__Task requirements__.
Update the post on the Symantec and Norton antivirus flaw, starting at "Posted by Robert" and ending at "branded Antivirus products.", changing "vulnerability" to "security flaw".

__Source extract__.
========
Posted by Robert Vamosi on May 17, 2016
Google Project Zero Researcher Tavis Ormandy disclosed a Remote Heap/Pool memory corruption vulnerability in all versions of Symantec and Norton branded Antivirus products.
In a forum post said that the way the Symantec filter works, just emailing a compromised file or sending a compromised link to a victim is enough to exploit the vulnerability, CVE-2016-2208.
The flaw centers around how the Symantec/Norton antivirus engine handles executable files packed by early versions of aspack. In certain cases it can result in a buffer overflow. Ormandy explained “on Linux, Mac and other UNIX platforms, this results in a remote heap overflow as root in the Symantec or Norton process. On Windows, this results in kernel memory corruption, as the scan engine is loaded into the kernel (wtf!!!), making this a remote ring0 memory corruption vulnerability – this is about as bad as it can possibly get.”
========
__Data listing__.
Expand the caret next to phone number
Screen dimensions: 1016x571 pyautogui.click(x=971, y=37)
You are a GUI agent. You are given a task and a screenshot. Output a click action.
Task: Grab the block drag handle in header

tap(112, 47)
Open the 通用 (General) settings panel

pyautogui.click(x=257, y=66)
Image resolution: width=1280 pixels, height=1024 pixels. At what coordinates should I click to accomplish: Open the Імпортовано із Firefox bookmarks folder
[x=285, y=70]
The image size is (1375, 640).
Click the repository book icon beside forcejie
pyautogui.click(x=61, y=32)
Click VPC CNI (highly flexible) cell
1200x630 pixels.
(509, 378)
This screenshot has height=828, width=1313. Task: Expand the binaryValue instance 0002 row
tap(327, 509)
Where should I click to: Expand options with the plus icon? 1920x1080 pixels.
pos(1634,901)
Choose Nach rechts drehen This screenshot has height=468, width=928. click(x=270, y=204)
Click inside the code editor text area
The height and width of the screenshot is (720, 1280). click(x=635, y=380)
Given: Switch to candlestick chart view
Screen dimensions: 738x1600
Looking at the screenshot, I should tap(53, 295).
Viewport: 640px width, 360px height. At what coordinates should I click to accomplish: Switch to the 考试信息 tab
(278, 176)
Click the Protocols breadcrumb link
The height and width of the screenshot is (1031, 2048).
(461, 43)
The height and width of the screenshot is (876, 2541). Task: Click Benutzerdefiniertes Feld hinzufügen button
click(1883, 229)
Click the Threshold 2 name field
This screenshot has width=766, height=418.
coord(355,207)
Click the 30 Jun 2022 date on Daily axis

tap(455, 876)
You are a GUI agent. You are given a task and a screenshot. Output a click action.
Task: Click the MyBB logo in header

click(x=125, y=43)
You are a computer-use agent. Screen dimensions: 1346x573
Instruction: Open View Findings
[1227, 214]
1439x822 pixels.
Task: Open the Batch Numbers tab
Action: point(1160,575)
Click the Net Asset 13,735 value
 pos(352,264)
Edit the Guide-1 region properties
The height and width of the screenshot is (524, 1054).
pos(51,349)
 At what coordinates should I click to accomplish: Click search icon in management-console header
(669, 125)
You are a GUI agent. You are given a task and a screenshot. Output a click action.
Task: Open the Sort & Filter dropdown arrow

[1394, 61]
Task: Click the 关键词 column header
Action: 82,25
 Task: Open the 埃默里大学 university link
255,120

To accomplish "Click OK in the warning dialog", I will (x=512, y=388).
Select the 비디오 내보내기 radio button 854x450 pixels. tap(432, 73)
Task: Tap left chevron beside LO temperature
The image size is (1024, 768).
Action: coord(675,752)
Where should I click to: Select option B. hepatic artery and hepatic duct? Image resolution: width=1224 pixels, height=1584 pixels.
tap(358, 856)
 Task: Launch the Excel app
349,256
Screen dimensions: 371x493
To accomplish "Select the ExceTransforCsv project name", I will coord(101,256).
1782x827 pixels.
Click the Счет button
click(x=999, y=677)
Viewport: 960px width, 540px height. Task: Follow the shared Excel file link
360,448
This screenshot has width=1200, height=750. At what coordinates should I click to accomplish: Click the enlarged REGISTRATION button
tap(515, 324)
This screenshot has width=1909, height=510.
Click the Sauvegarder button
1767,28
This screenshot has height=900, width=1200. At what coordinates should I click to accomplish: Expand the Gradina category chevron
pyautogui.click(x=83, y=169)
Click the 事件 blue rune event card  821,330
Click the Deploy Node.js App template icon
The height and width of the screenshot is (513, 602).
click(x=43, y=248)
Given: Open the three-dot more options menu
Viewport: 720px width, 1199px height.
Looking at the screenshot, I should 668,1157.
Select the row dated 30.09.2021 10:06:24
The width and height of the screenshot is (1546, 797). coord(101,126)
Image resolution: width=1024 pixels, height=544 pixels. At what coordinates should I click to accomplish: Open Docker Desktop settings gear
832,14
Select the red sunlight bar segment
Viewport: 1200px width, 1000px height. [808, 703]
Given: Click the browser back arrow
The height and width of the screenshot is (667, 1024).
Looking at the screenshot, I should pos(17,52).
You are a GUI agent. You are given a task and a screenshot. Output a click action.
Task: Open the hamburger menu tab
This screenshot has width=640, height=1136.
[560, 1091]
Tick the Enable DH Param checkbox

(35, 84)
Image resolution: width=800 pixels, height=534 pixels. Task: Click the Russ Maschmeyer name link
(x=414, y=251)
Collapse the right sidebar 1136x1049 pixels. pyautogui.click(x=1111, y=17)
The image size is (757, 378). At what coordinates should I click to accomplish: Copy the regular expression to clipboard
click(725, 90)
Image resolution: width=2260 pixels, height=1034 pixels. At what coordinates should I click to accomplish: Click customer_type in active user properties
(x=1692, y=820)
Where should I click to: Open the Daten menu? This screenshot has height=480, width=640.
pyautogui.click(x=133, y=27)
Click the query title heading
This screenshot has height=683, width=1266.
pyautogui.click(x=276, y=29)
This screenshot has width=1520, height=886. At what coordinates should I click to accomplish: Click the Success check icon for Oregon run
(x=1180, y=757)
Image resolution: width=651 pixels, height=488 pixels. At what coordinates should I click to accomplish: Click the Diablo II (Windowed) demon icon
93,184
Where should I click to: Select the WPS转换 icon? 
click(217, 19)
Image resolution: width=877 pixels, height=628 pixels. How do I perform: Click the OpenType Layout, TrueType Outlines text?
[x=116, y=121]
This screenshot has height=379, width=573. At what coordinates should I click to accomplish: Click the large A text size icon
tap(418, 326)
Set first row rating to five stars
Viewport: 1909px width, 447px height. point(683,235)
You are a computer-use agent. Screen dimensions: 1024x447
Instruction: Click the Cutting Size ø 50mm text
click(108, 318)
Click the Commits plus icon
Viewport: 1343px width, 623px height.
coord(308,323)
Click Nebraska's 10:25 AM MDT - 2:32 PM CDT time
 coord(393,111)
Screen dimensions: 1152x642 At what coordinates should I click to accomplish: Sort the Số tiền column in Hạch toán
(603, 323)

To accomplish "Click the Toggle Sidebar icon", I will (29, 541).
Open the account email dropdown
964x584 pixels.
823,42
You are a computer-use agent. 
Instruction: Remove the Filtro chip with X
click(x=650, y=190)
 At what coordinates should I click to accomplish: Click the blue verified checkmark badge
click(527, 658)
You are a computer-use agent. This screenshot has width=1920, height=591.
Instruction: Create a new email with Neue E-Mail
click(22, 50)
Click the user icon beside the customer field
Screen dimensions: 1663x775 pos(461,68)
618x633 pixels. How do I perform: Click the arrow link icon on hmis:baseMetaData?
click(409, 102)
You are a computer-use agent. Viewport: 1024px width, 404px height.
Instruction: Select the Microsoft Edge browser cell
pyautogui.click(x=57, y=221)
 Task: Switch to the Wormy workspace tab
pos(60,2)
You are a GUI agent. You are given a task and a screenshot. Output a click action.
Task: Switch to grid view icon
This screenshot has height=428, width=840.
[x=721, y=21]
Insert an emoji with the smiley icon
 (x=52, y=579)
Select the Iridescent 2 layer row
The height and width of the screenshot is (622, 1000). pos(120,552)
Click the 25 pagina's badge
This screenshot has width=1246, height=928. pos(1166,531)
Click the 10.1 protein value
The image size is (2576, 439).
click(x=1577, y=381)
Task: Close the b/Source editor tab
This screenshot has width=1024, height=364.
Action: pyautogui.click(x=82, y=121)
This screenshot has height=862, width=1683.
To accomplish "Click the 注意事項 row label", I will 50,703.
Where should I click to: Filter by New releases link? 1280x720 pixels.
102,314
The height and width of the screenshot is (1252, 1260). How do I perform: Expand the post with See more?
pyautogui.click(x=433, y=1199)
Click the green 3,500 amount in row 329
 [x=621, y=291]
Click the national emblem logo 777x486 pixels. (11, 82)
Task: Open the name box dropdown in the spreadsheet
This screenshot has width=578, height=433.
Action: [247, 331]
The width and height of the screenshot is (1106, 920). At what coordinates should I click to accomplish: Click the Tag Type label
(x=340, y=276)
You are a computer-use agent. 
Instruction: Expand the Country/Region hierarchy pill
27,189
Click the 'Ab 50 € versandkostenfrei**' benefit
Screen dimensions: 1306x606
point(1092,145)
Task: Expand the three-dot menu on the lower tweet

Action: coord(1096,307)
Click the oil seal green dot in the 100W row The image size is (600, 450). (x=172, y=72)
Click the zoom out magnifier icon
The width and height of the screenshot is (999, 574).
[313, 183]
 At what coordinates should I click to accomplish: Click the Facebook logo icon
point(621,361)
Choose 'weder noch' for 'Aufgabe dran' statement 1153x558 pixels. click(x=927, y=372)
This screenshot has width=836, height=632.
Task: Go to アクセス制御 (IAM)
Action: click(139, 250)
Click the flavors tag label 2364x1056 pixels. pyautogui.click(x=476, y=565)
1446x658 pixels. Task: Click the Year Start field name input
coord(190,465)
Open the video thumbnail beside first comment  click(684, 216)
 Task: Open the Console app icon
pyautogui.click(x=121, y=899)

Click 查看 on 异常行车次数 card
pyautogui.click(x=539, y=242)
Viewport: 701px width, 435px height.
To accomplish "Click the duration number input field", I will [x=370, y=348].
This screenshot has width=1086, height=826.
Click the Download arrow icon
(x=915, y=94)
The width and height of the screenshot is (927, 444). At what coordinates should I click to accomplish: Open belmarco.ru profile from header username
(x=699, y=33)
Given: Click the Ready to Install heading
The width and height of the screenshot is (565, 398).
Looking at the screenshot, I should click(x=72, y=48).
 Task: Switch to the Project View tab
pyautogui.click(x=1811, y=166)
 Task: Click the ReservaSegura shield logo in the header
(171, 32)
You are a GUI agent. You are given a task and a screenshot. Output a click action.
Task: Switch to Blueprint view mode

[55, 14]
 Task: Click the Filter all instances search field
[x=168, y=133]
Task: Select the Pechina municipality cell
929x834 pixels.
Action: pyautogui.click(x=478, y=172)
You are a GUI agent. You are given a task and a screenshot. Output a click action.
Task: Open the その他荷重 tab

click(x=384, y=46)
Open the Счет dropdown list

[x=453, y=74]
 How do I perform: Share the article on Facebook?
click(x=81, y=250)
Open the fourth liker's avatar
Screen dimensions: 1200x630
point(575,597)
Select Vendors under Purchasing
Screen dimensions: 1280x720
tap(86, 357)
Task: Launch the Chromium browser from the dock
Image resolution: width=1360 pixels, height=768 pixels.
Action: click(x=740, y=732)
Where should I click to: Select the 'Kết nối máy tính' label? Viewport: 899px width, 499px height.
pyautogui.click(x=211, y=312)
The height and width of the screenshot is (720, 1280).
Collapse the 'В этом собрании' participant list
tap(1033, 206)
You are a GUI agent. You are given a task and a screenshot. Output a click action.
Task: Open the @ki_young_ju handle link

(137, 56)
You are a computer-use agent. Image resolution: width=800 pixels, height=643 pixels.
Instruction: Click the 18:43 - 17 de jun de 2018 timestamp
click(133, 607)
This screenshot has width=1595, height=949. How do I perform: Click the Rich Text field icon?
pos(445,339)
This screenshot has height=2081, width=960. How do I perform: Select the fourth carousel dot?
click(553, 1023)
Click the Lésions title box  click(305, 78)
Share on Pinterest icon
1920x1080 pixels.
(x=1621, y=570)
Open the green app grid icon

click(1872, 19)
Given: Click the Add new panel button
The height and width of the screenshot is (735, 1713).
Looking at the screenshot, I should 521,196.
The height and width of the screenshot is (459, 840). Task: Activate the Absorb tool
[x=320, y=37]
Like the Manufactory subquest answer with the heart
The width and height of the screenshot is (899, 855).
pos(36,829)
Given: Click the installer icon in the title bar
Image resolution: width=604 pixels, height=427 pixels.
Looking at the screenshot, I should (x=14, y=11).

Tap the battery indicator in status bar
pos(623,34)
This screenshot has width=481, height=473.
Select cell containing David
========
__Exercise answer__.
Posted by Robert Vamosi on May 17, 2016
Google Project Zero Researcher Tavis Ormandy disclosed a Remote Heap/Pool memory corruption security flaw in all versions of Symantec and Norton branded Antivirus products.